--- EXTRACTED ENTRIES Enclosed Below ---

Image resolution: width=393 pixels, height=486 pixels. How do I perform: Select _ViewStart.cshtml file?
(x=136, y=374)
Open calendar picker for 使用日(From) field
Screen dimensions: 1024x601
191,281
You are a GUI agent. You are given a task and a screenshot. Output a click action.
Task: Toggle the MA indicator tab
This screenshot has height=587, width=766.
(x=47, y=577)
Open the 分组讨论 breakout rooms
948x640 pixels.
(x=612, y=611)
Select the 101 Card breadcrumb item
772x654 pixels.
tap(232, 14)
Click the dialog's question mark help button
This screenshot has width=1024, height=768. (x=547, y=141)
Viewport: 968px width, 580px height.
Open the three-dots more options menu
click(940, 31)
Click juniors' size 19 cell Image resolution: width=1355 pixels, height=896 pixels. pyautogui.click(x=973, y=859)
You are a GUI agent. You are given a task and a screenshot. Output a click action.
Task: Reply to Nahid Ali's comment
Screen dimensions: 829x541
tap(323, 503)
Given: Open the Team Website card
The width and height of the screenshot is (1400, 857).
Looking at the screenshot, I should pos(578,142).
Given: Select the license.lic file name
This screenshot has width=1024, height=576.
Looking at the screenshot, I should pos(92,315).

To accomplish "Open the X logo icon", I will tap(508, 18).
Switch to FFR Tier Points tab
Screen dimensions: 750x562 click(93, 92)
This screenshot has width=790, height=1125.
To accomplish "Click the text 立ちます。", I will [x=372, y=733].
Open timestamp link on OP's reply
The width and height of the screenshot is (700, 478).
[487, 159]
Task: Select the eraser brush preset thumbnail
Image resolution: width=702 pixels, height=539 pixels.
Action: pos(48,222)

--- End of Enclosed EXTRACTED ENTRIES ---

TASK TO COMPLETE:
In the records above, locate the line that contains "Image resolution: width=702". Repeat it and every line after it, exactly, and nothing else.

ANSWER TO THIS TASK:
Image resolution: width=702 pixels, height=539 pixels.
Action: pos(48,222)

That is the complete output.